A spokesperson for the Biden campaign declined to respond to requests about the organization of the economic policy working group or specify its participants, but noted they represent a broad range of backgrounds, experiences, and perspectives. The experts’ volunteer work with the campaign is in a private capacity, not as representatives of their employers or clients.

The economic policy working group is just a sliver of a larger brain trust the campaign has convened. Other groups—some equally large, some even larger—have been brought together to address foreign policy and immigration; innovation; health care; education; and women’s issues. Coordinating the massive universe of liberal wonks is Larry Strickling, who worked at the Department of Commerce during the Obama years and served as policy coordinator for Pete Buttigieg’s presidential campaign.

But other than that administrative role, no one official on the Biden campaign’s payroll is involved in the working group’s efforts. And the policy committee’s work has limited influence on the day-to-day campaign itself, beyond circulating weekly tip sheets on new developments the campaign should be aware of. A spokesperson for the campaign stated that the working groups do not make policy for the campaign or directly advise Biden.

At least some of these subcommittees are developing proposals that run to the left of what Biden himself has proposed on the campaign trail, a result of the grassroots nature of the groups’ efforts. One subcommittee, for example, is looking into reparations for descendants of enslaved Africans, something Biden himself has not committed to. Precisely what influence these efforts will have remains unclear—even to the experts crafting them. The memos are due back to Biden’s policy shop in the coming weeks, but where they go from there hasn’t been disclosed. There’s an expectation among participants that they will inform the transition in some capacity, but the Biden campaign maintains these groups are intended only to provide input to the campaign, not the transition.

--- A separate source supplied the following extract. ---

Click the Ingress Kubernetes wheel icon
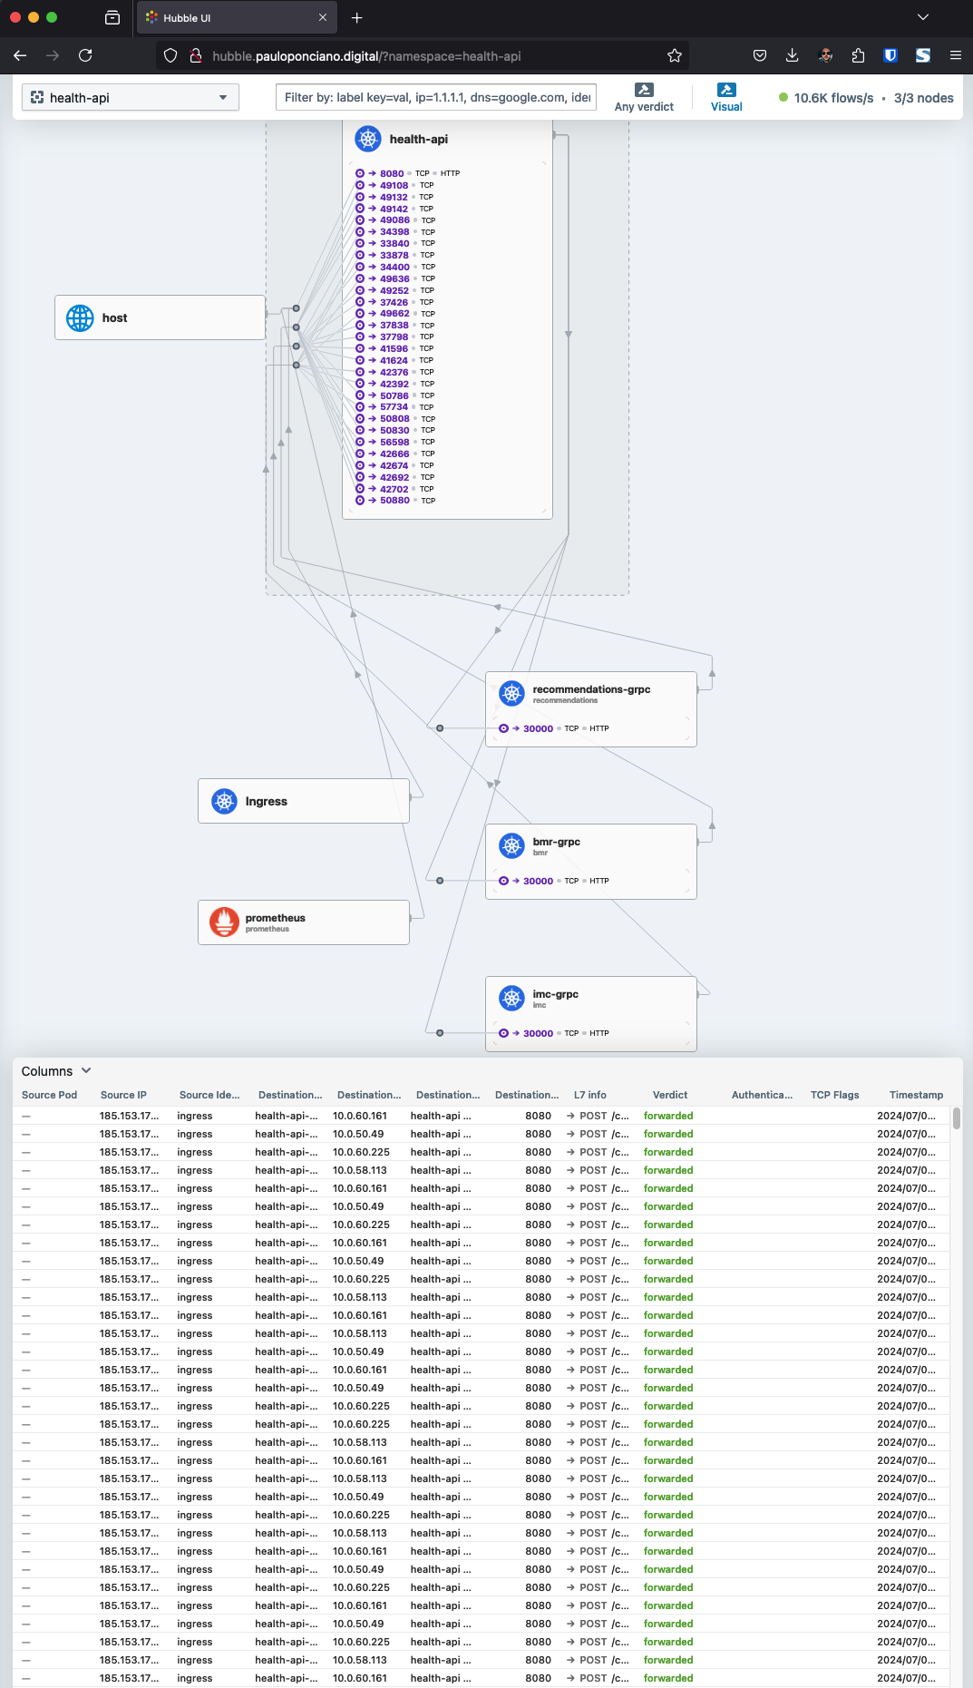 224,801
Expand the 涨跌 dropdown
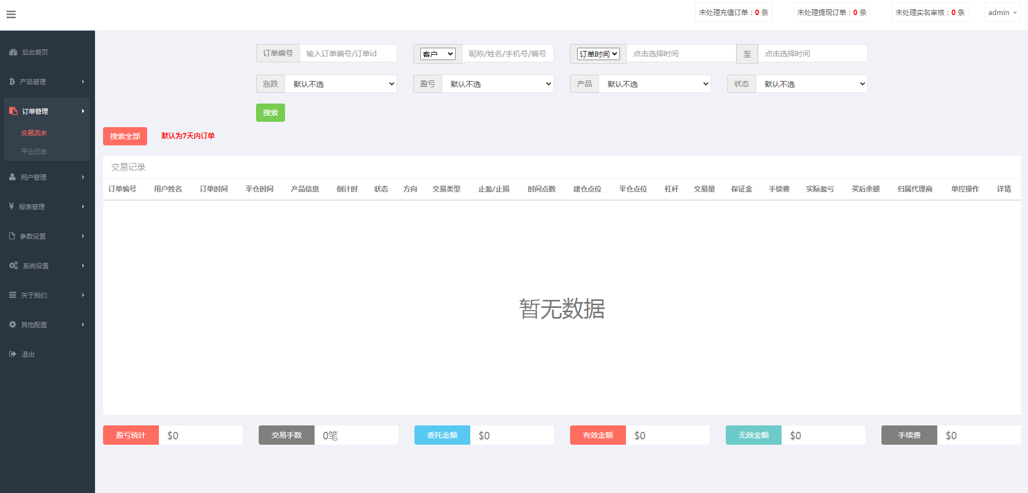 (x=341, y=84)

While the final outcomes of these recommendations are unclear, participants who spoke with Mother Jones have been encouraged by the creativity and thoughtfulness their fellow experts have brought to the exercise. But the immediate, practical effect of the initiative has been the silence of a massive network of experts, many of whom had sided with Biden’s more progressive rivals and were critical of Biden during the primary. Participants are welcome to pen op-eds and speak to media about their subject matter expertise, but not under the auspices of their work with the campaign. The guidelines sent to participants state this plainly: “Simply put, do not talk to the press,” they read.